(Saved entries)
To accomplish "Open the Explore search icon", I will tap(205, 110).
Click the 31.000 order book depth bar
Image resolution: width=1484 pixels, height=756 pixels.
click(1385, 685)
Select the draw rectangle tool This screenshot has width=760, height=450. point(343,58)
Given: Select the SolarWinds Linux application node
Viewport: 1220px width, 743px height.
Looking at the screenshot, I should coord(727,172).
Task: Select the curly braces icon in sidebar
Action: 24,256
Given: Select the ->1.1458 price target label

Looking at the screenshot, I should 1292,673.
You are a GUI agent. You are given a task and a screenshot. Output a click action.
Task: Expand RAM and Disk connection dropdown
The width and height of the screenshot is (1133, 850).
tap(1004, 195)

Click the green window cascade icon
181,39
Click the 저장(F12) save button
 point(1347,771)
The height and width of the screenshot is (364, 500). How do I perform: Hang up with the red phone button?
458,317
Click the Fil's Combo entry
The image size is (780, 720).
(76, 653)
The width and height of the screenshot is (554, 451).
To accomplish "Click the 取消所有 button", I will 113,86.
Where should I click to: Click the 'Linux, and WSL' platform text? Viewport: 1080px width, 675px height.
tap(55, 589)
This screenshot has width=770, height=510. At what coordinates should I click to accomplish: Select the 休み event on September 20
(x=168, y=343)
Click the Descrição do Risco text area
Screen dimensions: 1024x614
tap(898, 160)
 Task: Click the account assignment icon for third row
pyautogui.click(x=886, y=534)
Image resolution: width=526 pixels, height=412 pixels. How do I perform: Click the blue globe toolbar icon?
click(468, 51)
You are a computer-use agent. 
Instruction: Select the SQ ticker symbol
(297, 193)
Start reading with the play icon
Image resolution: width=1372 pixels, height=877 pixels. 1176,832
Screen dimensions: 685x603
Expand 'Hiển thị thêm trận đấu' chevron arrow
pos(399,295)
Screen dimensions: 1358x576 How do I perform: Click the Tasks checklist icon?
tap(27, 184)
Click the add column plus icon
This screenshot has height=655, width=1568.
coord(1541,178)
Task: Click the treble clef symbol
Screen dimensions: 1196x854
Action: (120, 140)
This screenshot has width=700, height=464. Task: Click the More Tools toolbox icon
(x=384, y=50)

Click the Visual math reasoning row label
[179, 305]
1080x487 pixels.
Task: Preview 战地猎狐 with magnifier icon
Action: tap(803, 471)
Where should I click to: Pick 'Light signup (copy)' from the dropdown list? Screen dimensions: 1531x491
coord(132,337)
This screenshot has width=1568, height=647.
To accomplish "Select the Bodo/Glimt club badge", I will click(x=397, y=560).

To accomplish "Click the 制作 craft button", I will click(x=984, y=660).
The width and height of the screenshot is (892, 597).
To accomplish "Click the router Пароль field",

* INSTRUCTIONS TO FOLLOW *
Give the number of lines in the records above that contain the word "agent". Reply with that number alone.

* RESULT FOR THIS EXERCISE *
2